WORK INSTRUCTION: Reproduce the material below only from the line with "The width and" to the line with "replay icon beside", both included, keeping each line exact and dropping the pictures.
══ TASK INPUTS
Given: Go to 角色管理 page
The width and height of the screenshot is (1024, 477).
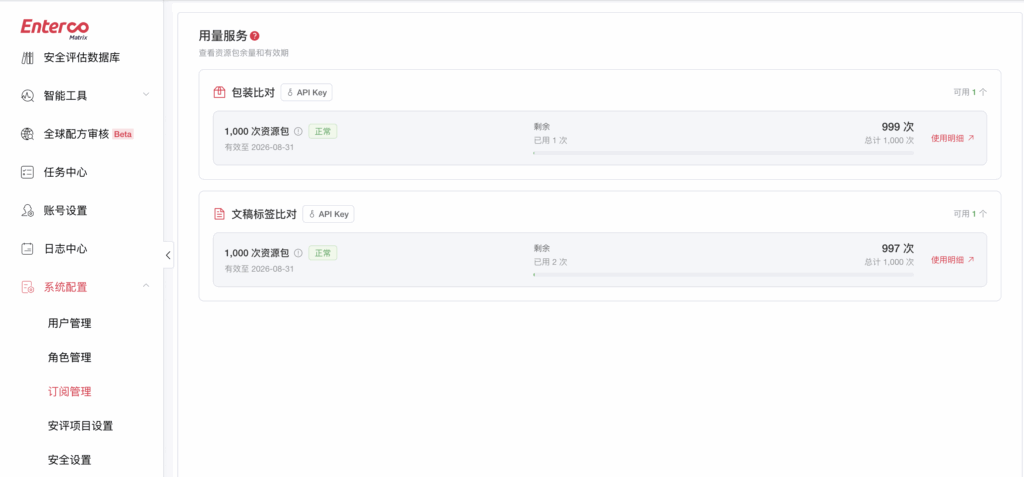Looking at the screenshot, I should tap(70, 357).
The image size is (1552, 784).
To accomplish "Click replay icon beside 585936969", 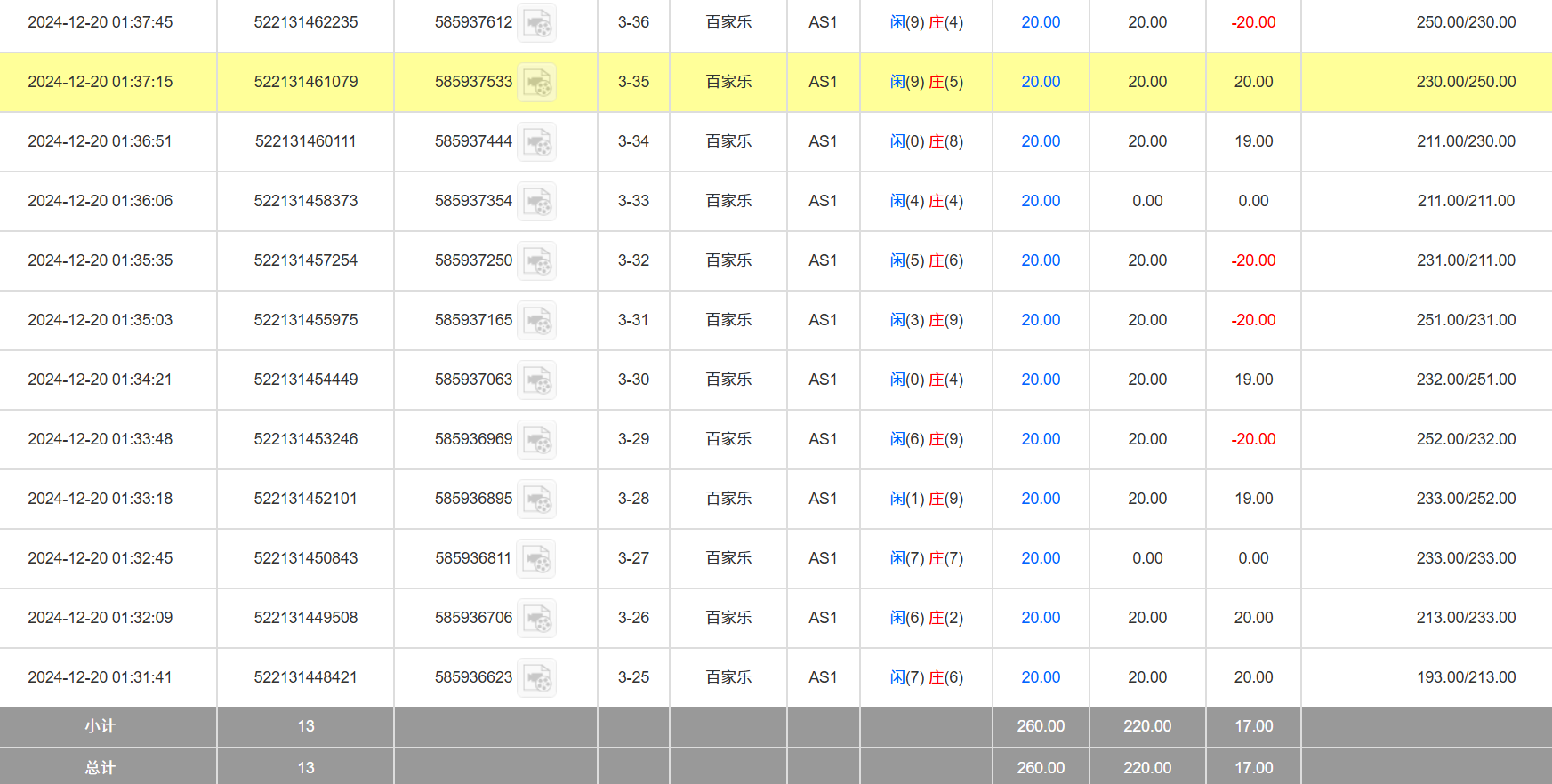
════
══ TASK INPUTS
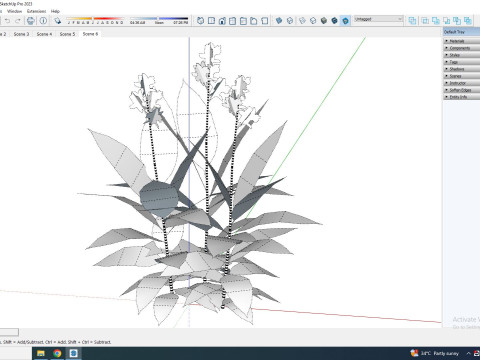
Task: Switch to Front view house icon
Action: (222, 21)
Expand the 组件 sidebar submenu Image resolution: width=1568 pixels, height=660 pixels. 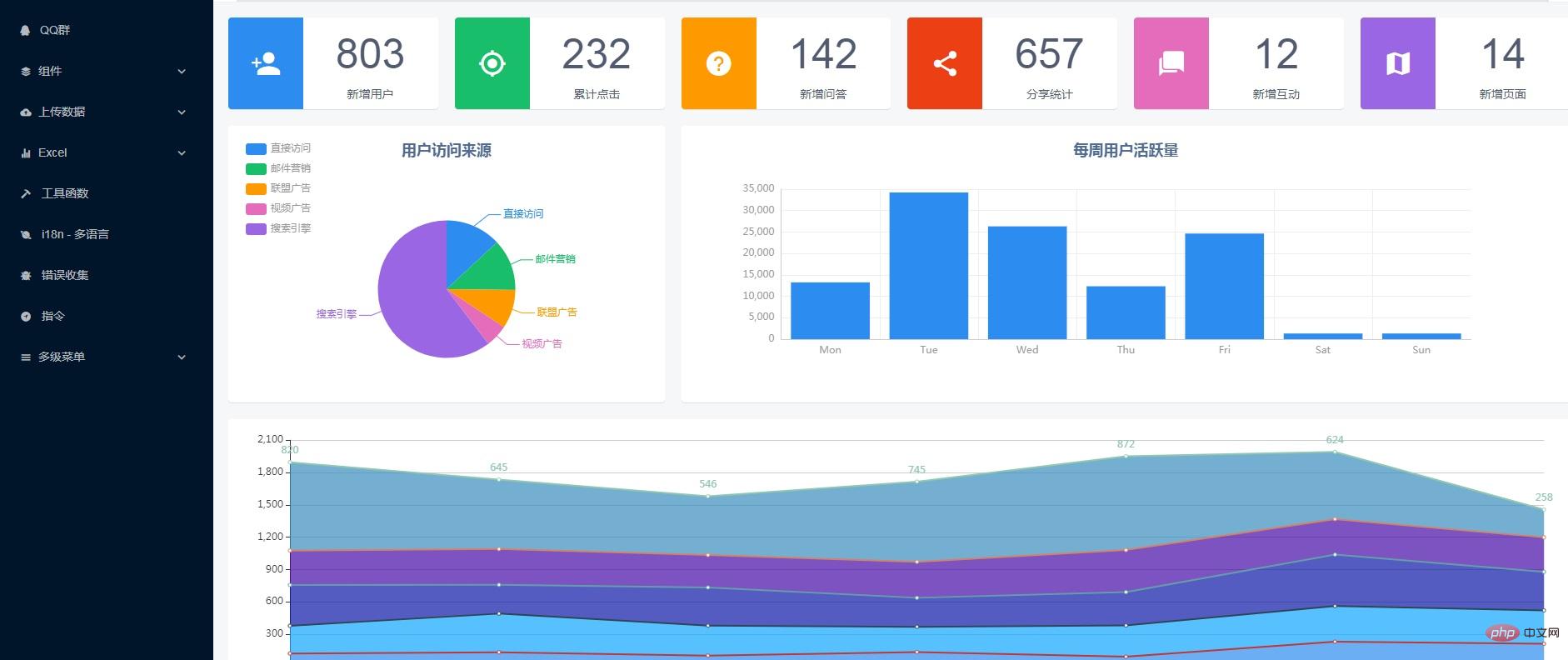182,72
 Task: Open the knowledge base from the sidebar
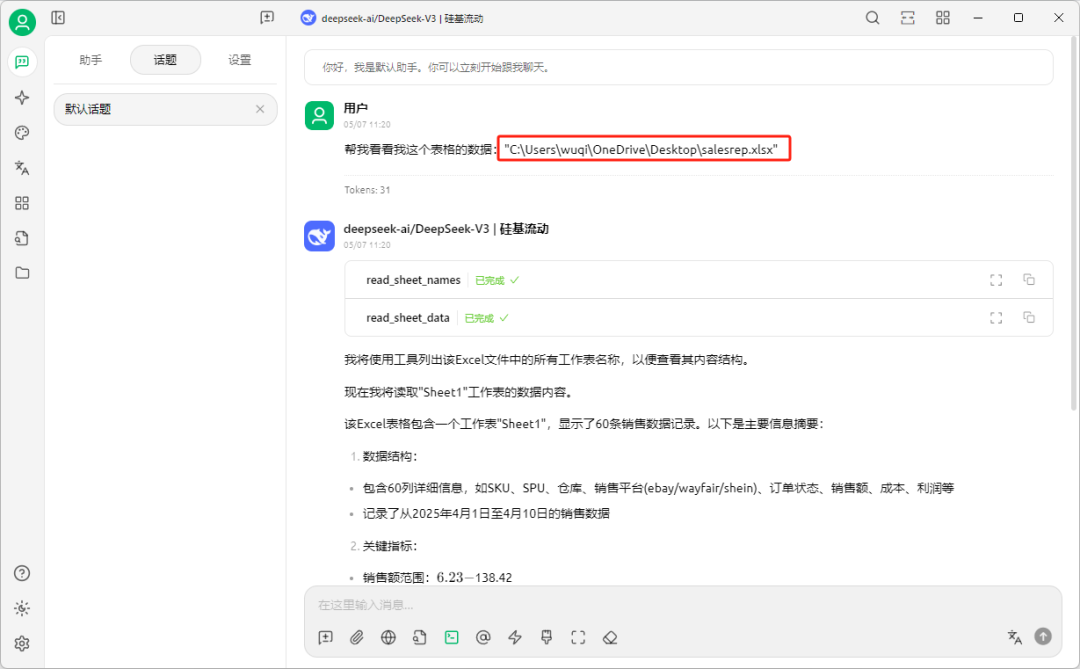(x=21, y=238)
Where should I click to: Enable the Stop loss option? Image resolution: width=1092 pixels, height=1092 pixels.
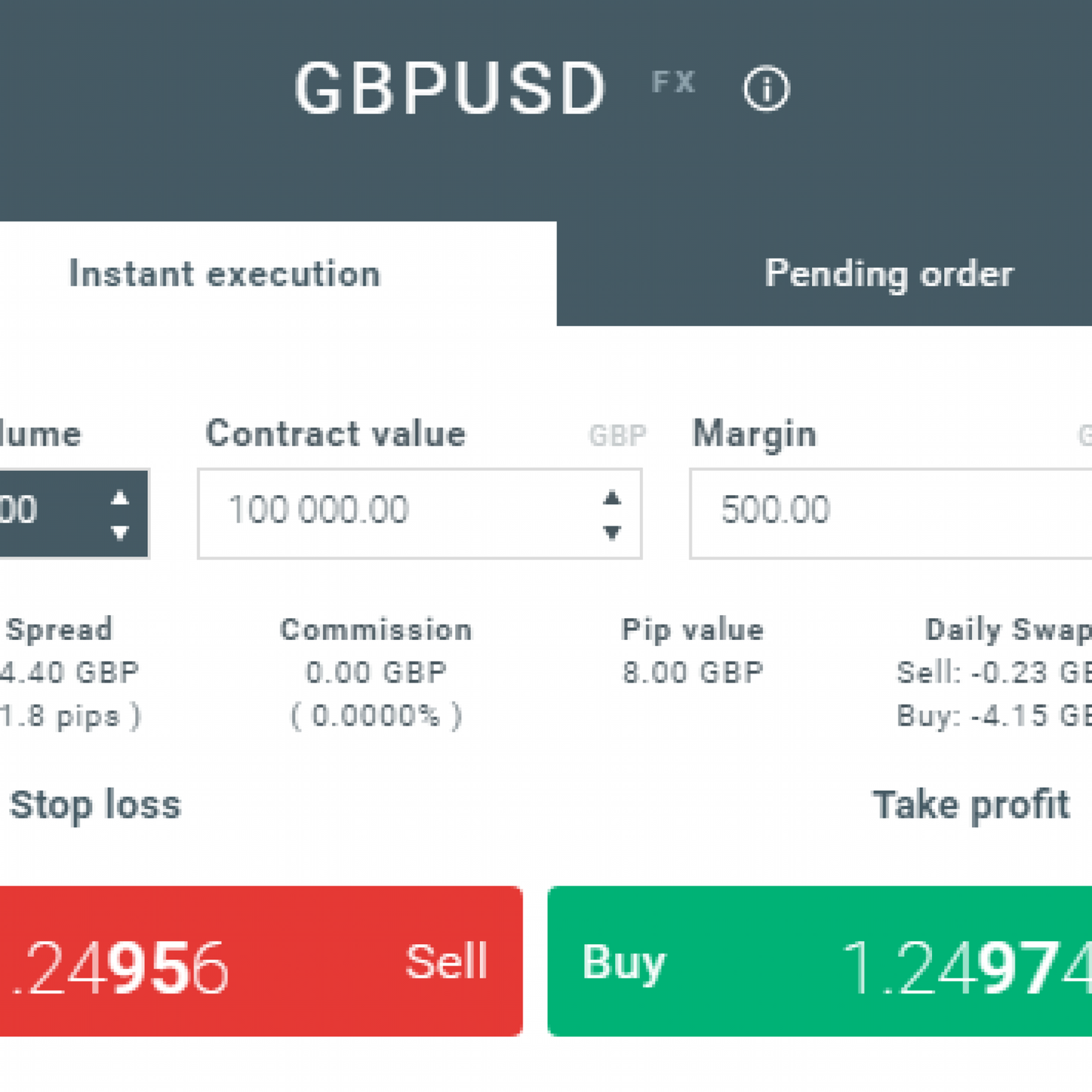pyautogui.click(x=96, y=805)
════
══ TASK INPUTS
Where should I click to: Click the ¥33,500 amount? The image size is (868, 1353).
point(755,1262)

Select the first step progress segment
════
OUTPUT OF THE EXERCISE:
The width and height of the screenshot is (1024, 477).
Looking at the screenshot, I should tap(70, 357).
The image size is (1552, 784).
To accomplish "Click replay icon beside 585936969", 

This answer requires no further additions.